Selenium is one of essential micronutrients. The requirement is quite low and (theoretically) easy to be toxic in higher doses. It can be found in seafood, organ and small amount in plants. It is consumed as inorganic selenium, selenomethio-nine and selenocycteine. The absorption is passive in a high proportion, hence it does not play in homeostasis of selenium.

Through complex protein-related transport and transfers, the main role of selenium is as selenoprotein in various forms, i.e.: (i) Gluthation peroxidase (GPx); (ii) Thioredoxin reductase; (iii) Iodothyronine deiodinase; (iv) Selenoprotein P; (v) Selenoprotein W; and (vi) Selenophosphate synthetase.

The interrelationship between iodine and selenium in the soil need to be clarified. Although the issue is still interesting to search, most researchers agree that selenium plays important role in iodine metabolism through the following mechanism:(i) role of iodothyronie deiodinase which catalyses the conversion of T4 to T3 (and T3 to T2) as the most important path of thyroid hormon metabolism; (ii) role of GPx as main antioxidant which protect cell membrane (of also thyroid gland) to process thyroid metabolism; moreover GPx acts as balancer of availability of T4 and T3, especially in the important organs such as brain and heart, and very specially in foetus; (iii) estrogen sulfotransferase which control development estrogen to prevent excess which is potential to depress thyroid function. Role of interaction of selenium deficiency and goitrogenic overload is also found to be very important. Those all brings us to think of selenium-iodine balance in relation to the development of thyroid hormone.

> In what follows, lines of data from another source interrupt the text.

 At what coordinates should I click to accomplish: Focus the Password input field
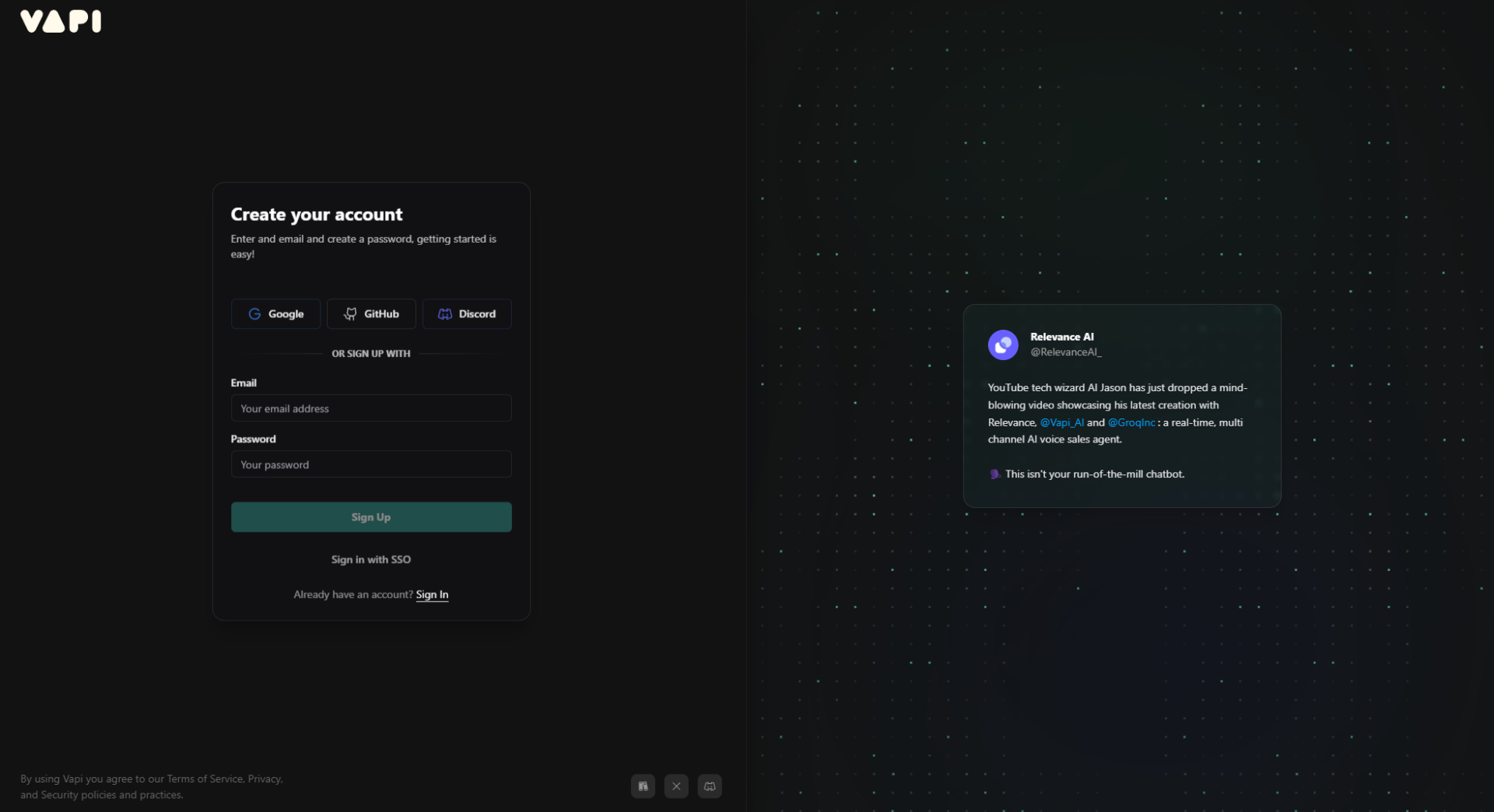371,464
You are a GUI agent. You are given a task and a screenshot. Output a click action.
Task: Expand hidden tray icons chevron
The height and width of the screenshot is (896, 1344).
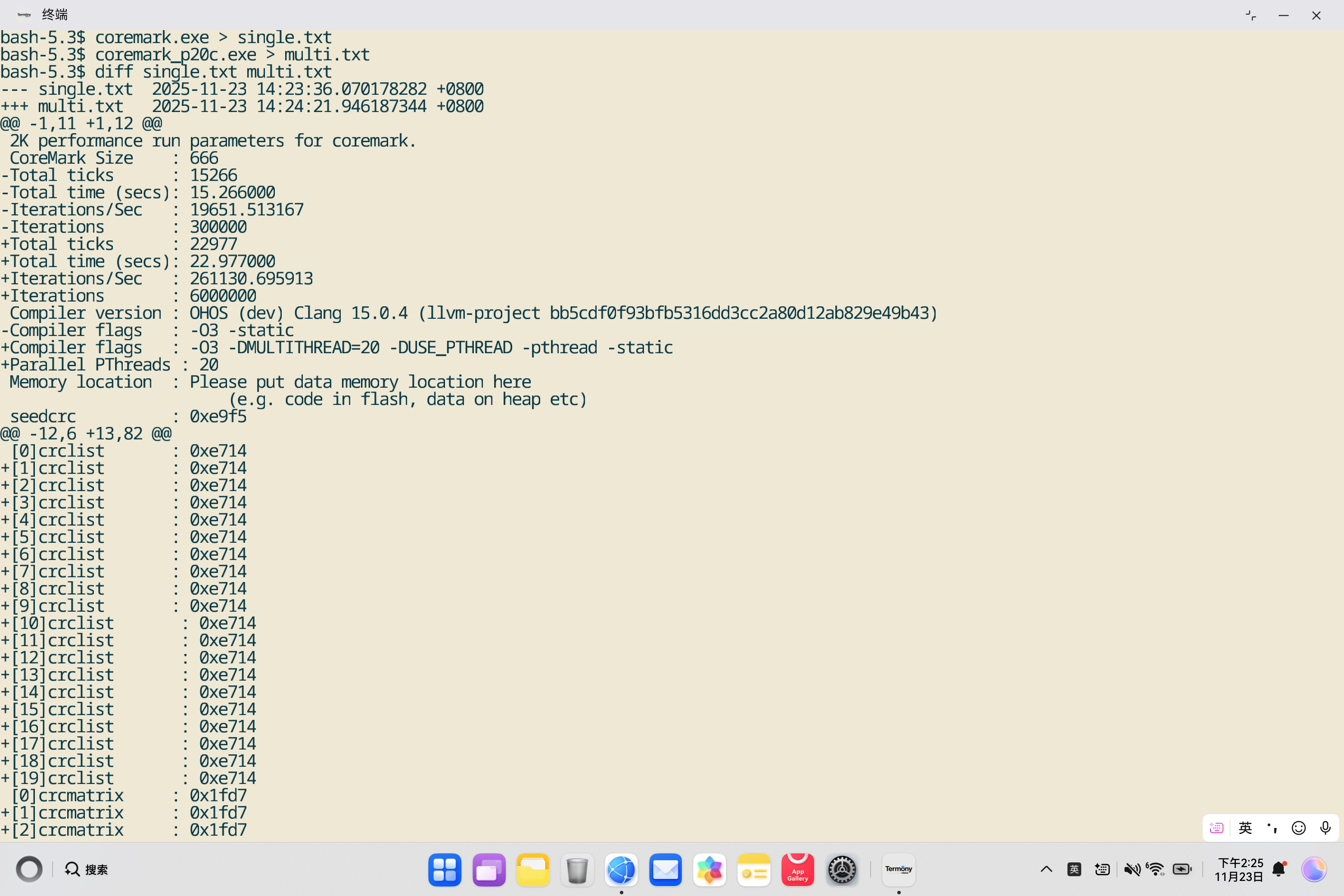tap(1046, 870)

The above feature of selenium implies to include selenium consideration in all IDD policy. Including selenium assess-ment in the soil in IDD endemic areas, with high priority for areas where iodine content of soil is not seriously low or IDD prevalence is fail to reduce by iodine supplementation only.

When both iodine and selenium deficiency is found or assumed, mixed iodine and selenium supplementation should be considered in a gradual doses based on the severity of the problem.